As pessoas que se identificam com o perfil de personalidade 2 construíram uma visão da realidade que as faz acreditar que o mundo valoriza quem é útil e doador para com as pessoas.


Desenvolveram, portanto, uma personalidade que preza o altruísmo, os vínculos afetivos e a colaboração. Desejam que as pessoas sintam-se bem e tenham suas necessidades atendidas, esforçando-se intensamente para contribuir positivamente com essa visão de mundo. Buscam ser amigas, atenciosas, presentes e afetuosas.


A partir dessa visão de mundo, compreendem que:


Cuidar dos relacionamentos afetivos é tarefa primordial;

As necessidades dos outros são mais importantes;

As pessoas têm talentos e características positivas que merecem ser elogiadas; .

A distorção acontece quando o Eneatipo 2 sofre por acreditar que precisa antes servir o outro, para ser merecedor de atenção e afeto, negligenciando suas próprias necessidades. Desenvolve, portanto, relações baseadas em dar para receber, fazendo-se necessário em demasia, correndo o risco de ser invasivo.

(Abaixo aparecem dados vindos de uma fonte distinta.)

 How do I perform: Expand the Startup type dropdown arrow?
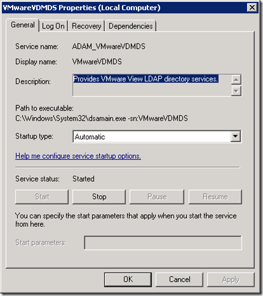(236, 137)
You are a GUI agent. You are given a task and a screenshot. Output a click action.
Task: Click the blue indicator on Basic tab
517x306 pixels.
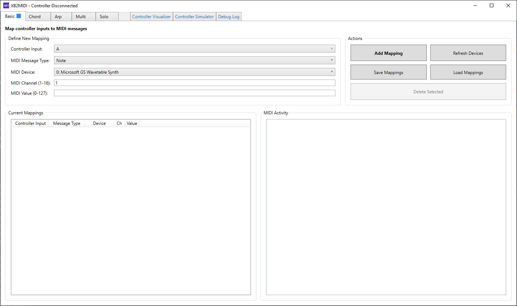[x=18, y=16]
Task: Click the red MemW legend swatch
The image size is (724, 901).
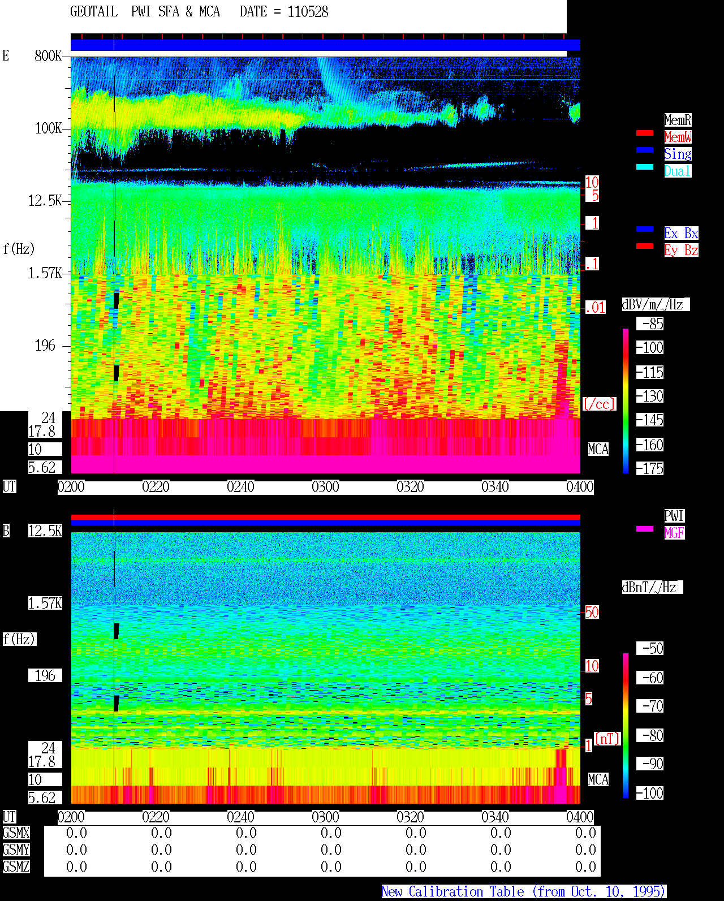Action: point(645,133)
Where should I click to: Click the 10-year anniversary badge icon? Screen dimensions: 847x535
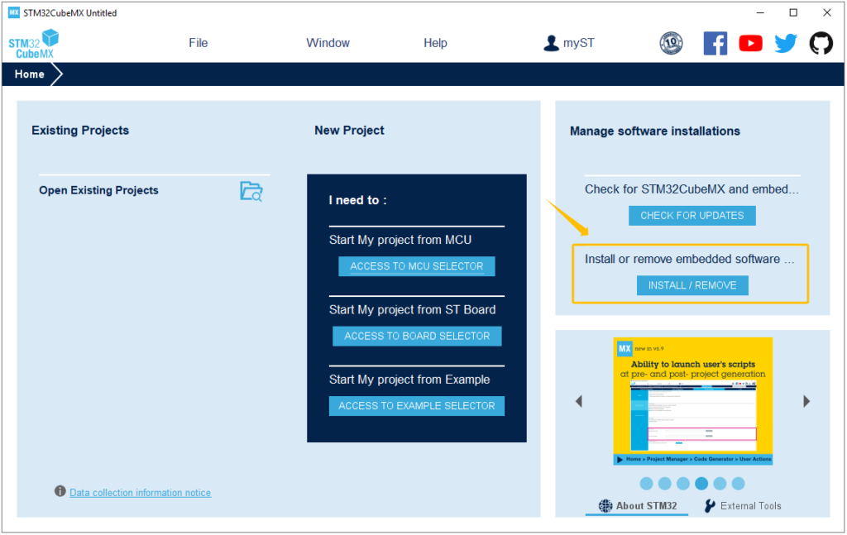pyautogui.click(x=671, y=43)
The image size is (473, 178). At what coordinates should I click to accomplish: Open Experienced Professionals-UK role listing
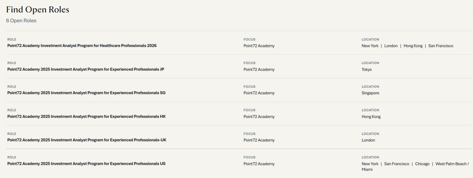pos(87,140)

Além disso o orgulho vai aparecer com certa agressividade quando perceber que nem sempre as pessoas irão congregar com sua visão da realidade, levando à construção de julgamentos acerca das pessoas que não agirem com reciprocidade em relação às suas necessidades ou não se mostrarem altruístas e servidoras, de acordo com seu ponto de vista.


É saudável para as pessoas de personalidade tipo 2 compreenderem que o mundo não precisa ser visto de forma tão rígida assim, que cada pessoa é responsável por cuidar do que precisa, que atender suas próprias necessidades é tão importante quanto atender às dos outros.

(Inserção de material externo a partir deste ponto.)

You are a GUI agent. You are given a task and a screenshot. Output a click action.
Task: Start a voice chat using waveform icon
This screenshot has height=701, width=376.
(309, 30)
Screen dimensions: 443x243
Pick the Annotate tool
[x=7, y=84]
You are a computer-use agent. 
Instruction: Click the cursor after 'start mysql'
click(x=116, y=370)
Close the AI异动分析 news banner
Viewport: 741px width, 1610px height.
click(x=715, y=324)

Esse trabalho de crescimento interior possibilitará ao ENEATIPO 2 transformar sua visão de mundo, saindo o aprisionamento do “dar para receber” e dando lugar ao ato mais humilde de servir pelo desejo sincero do coração, liberando a necessidade de suprir carências ou de esperar reciprocidade. Desta forma, continuará a trabalhar por um mundo mais empático e compassivo, percebendo-se como aquele que também precisa do outro, e compreendendo que o amor não vem da utilidade, e sim de ser quem é.